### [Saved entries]
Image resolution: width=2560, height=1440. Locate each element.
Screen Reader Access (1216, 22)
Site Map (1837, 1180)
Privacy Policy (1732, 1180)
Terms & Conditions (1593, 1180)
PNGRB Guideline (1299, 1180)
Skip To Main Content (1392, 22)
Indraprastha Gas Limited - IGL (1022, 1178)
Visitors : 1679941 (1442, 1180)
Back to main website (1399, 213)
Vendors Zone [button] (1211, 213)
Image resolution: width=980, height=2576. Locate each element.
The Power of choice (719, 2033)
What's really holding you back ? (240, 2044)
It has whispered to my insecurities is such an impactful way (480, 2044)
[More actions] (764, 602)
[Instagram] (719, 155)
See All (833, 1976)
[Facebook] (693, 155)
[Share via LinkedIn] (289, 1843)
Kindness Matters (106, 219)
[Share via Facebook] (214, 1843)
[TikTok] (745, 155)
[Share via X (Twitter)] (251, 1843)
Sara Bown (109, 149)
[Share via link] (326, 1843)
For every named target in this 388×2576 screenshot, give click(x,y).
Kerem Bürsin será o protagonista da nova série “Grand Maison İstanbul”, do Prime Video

### [What the task asks]
Set down all the data exactly as given.

### [Output of the task]
Image resolution: width=2560, height=1440. Locate each element.
Screen Reader Access (1216, 22)
Site Map (1837, 1180)
Privacy Policy (1732, 1180)
Terms & Conditions (1593, 1180)
PNGRB Guideline (1299, 1180)
Skip To Main Content (1392, 22)
Indraprastha Gas Limited - IGL (1022, 1178)
Visitors : 1679941 (1442, 1180)
Back to main website (1399, 213)
Vendors Zone [button] (1211, 213)
Image resolution: width=980, height=2576. Locate each element.
The Power of choice (719, 2033)
What's really holding you back ? (240, 2044)
It has whispered to my insecurities is such an impactful way (480, 2044)
[More actions] (764, 602)
[Instagram] (719, 155)
See All (833, 1976)
[Facebook] (693, 155)
[Share via LinkedIn] (289, 1843)
Kindness Matters (106, 219)
[Share via Facebook] (214, 1843)
[TikTok] (745, 155)
[Share via X (Twitter)] (251, 1843)
Sara Bown (109, 149)
[Share via link] (326, 1843)
For every named target in this 388×2576 screenshot, give click(x,y).
Kerem Bürsin será o protagonista da nova série “Grand Maison İstanbul”, do Prime Video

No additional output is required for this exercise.